HYDROLYTIC ACTIVITY OF PHOSPHOLIPASE-D FROM PLANTS AND STREPTOMYCES SPP AGAINST PHOSPHATIDYLCHOLINE MONOLAYERS AT THE POLARIZED OIL-WATER INTERFACE

A previously proposed method of measuring phospholipase D (PLD) activity using the change in electrical capacitance of a phospholipid monolayer at the polarized oil/water interface has been applied, with some modifications, to a comparative study of the hydrolytic activity of four PLDs frequently used in transphosphatidylation. Distinctive differences in the activities of PLDs from Streptomyces spp. and PLDs from plants were revealed.
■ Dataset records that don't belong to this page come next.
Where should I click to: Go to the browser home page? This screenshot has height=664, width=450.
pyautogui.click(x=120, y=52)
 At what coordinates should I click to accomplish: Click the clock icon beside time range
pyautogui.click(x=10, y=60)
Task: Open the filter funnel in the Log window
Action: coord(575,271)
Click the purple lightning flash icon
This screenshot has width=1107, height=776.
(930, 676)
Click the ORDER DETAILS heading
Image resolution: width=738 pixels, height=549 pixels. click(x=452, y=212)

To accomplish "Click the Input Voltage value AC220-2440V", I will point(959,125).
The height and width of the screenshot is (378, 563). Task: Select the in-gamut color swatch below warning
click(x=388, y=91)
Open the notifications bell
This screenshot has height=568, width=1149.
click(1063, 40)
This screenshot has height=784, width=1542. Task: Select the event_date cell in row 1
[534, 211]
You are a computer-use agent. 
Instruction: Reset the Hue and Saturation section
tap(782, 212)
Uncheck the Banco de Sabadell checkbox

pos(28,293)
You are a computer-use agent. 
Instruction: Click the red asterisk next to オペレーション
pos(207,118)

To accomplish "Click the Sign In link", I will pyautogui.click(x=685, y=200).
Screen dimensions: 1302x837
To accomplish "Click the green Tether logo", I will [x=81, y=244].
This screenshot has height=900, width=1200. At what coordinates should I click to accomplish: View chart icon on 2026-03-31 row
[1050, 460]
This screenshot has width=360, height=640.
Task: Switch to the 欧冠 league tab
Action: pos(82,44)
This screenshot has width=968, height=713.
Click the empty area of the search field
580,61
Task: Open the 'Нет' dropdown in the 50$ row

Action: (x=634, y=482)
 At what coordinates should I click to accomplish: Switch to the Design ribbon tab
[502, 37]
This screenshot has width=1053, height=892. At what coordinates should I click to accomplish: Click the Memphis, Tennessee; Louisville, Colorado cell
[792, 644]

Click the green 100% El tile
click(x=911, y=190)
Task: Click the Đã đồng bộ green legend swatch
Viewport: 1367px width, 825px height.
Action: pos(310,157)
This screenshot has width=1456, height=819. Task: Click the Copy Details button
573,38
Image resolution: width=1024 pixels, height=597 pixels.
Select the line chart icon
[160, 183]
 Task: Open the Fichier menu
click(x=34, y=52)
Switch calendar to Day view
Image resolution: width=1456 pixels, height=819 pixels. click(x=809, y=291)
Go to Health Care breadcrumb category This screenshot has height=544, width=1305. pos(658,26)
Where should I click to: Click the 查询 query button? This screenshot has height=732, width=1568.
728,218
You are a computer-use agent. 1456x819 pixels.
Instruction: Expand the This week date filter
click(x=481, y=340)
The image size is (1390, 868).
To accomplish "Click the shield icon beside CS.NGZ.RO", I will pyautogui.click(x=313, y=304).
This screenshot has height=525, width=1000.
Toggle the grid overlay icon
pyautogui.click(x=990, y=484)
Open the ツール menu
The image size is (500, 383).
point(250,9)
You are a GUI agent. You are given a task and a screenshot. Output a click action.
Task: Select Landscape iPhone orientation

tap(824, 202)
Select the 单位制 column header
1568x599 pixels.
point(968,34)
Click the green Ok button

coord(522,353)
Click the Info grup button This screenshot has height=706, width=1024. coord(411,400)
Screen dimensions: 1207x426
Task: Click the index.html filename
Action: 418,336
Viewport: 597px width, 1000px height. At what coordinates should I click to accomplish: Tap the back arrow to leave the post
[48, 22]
The two PLDs from Streptomyces spp. hydrolyzed the monolayer completely, whereas peanut and cabbage PLDs hydrolyzed up to 75% and 60% of the monolayer respectively. Peanut PLD did not show an absolute requirement for Ca2+, whereas the hydrolytic activity of S. chromofuscus PLD was appreciably enhanced at 50 mM Ca2+. The rate of hydrolysis for PLDs from plants showed little dependence on interfacial potential, while the rate for PLDs from Streptomyces spp. was highest when the potential of the aqueous phase was -90 mV relative to that of the oil phase. The Frumkin two-parallel-plate condenser model for the adsorption of PLD provided a good description of the observed potential-dependent activity of PLD.